● DATA FOR THIS TASK:

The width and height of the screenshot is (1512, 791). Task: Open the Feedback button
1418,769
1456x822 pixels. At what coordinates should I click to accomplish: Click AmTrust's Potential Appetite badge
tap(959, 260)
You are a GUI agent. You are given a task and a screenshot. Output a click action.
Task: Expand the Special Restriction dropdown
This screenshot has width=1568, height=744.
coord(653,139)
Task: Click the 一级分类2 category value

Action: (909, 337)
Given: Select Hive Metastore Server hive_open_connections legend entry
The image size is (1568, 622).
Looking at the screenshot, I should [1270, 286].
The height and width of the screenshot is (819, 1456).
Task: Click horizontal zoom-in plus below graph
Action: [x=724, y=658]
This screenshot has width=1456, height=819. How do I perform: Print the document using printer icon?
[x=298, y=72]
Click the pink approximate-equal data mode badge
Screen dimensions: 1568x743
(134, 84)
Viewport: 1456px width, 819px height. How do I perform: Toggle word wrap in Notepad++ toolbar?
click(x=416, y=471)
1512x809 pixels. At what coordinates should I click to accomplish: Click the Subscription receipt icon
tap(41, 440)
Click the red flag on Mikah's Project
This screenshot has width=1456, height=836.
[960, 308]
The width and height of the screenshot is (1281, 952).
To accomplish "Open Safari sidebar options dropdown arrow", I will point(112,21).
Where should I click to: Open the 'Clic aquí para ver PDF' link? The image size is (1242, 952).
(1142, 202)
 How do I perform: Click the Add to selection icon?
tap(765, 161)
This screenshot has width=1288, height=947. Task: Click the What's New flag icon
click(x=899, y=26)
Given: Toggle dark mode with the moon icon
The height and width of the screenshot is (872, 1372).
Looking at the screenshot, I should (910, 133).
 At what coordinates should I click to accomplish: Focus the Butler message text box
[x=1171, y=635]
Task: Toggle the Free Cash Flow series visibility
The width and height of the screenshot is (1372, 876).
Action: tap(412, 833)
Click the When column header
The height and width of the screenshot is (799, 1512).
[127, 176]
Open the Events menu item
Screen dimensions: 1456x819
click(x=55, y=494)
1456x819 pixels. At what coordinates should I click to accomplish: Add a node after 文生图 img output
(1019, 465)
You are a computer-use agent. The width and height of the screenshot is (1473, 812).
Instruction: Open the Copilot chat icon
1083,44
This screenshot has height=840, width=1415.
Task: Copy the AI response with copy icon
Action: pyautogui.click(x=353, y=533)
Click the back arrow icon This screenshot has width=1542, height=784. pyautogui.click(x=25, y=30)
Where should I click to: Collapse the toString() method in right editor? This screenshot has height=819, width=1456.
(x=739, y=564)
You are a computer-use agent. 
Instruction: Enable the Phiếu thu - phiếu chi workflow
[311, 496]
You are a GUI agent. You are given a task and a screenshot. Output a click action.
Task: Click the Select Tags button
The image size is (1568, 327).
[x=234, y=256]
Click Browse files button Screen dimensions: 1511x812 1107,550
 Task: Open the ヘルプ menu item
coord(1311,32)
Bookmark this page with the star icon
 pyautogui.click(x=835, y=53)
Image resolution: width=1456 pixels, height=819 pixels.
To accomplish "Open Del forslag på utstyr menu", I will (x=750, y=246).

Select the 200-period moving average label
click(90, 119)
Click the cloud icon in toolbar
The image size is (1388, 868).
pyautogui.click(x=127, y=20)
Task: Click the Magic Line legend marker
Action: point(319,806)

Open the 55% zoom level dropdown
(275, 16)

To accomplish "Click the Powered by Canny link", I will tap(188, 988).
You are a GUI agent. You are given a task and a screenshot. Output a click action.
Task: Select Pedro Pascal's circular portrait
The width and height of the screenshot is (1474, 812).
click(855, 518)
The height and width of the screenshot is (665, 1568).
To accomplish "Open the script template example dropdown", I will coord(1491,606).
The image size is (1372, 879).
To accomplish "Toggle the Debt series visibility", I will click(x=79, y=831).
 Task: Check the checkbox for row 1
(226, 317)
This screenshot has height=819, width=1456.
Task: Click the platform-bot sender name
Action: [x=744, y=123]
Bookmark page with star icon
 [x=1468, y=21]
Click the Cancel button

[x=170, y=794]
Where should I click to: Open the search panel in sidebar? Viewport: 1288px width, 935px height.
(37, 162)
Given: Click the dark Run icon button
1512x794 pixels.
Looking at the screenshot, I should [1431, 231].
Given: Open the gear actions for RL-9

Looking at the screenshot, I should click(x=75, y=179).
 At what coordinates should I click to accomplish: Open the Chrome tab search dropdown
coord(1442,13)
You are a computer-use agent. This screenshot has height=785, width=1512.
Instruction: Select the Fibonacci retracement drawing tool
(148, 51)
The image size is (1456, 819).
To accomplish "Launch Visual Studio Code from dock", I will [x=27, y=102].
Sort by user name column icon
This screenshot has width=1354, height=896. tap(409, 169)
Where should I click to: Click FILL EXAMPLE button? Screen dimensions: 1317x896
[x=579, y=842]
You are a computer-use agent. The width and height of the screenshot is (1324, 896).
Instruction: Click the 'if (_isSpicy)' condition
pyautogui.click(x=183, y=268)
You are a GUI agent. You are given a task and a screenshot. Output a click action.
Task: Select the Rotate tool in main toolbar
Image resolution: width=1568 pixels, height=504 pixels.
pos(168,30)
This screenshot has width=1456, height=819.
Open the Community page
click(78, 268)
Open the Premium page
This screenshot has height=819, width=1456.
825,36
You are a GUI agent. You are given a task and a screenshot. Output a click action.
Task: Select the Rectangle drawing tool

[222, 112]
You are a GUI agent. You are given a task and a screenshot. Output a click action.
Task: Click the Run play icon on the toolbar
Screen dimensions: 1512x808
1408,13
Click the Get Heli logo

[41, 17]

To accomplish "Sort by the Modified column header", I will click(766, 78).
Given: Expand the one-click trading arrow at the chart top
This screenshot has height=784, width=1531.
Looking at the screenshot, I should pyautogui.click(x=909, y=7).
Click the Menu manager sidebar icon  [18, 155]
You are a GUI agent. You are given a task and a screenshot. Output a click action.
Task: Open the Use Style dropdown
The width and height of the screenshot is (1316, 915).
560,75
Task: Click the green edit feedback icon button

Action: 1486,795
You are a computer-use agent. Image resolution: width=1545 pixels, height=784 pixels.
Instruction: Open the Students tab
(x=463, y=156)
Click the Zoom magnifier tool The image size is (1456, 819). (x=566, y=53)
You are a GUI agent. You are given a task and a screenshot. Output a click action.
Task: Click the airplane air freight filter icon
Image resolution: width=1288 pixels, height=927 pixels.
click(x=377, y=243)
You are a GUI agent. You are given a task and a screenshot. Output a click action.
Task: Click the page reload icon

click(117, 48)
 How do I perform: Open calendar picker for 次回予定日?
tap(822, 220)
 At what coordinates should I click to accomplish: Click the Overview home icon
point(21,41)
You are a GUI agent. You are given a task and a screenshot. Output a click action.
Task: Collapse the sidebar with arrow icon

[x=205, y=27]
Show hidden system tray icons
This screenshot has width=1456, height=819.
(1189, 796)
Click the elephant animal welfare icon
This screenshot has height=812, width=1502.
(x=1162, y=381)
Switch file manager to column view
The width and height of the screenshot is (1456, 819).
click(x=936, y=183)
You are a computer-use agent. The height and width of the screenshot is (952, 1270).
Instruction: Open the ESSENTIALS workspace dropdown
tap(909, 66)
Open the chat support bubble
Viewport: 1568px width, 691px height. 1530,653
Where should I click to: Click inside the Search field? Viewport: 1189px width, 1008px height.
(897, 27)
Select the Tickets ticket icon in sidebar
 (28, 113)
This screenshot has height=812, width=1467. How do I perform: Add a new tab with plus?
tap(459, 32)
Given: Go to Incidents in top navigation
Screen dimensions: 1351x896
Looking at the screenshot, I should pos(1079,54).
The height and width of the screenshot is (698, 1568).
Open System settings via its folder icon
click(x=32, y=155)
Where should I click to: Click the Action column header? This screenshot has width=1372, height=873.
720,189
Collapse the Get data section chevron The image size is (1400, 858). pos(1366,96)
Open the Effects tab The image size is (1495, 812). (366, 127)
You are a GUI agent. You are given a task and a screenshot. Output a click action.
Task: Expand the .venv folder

● WORK TASK: Among the entries above, find every line holding "series" and copy it.

● ANSWER TO THE PROBLEM:
Task: Toggle the Free Cash Flow series visibility
To accomplish "Toggle the Debt series visibility", I will click(x=79, y=831).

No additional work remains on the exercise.